TCU já havia apontado falhas de governança em casos semelhantes

Em relatório divulgado em 12 de dezembro, o Tribunal de Contas da União apontou falhas graves na governança da Caixa Asset ao aprovar investimentos em títulos do Master. A auditoria indicou:

concentração excessiva de poder decisório;

ausência de barreiras adequadas de controle;

fragilidades na definição de limites de alocação.


A mesma dinâmica — conselheiros técnicos vencidos por indicados políticos — ocorreu na Amprev, segundo as atas analisadas pelo jornal.

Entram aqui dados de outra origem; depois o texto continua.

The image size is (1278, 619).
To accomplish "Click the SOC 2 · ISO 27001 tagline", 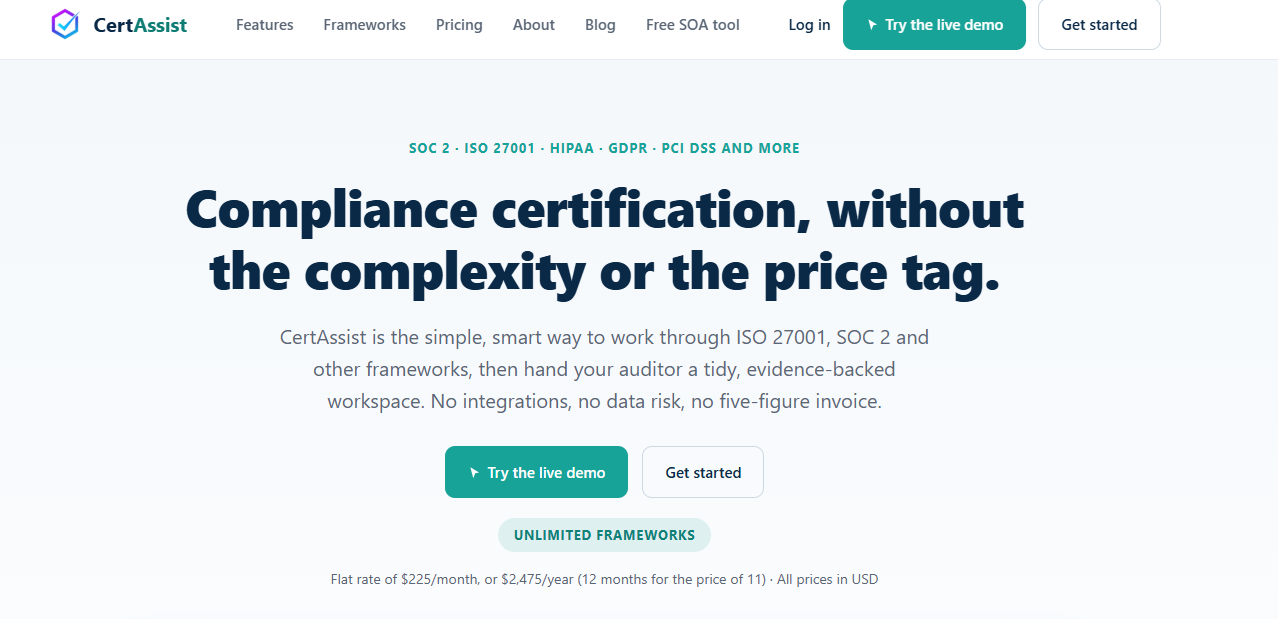I will tap(604, 148).
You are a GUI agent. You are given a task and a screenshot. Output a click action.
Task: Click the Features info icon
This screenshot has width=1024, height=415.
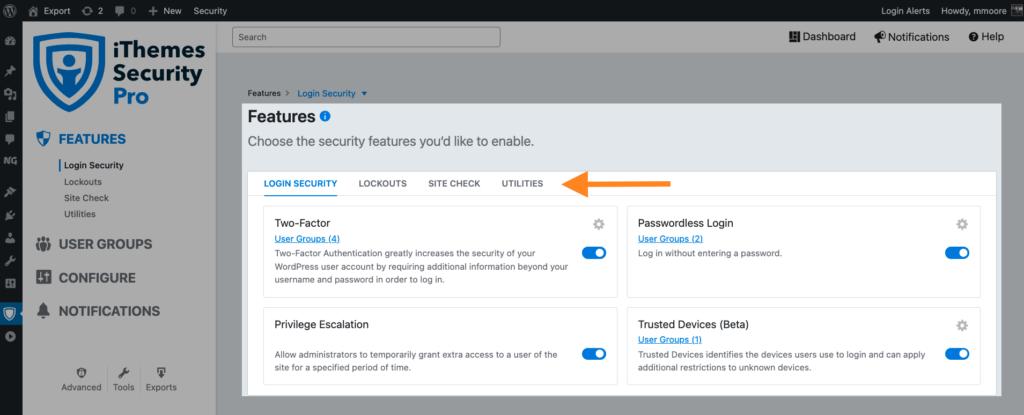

Futuro incerto para os recursos e para os segurados

Com a liquidação do Master e a confirmação das suspeitas de fraude, o futuro dos R$ 430 milhões investidos pela Amprev permanece incerto. Os servidores e aposentados do Amapá dependem agora do processo conduzido pelo liquidante nomeado pelo Banco Central, que avaliará ativos, dívidas e possíveis recuperações judiciais.

Enquanto isso, órgãos de controle federais e estaduais avaliam a abertura de novas frentes de investigação sobre a condução dos investimentos, os critérios adotados e a possibilidade de responsabilização administrativa ou criminal.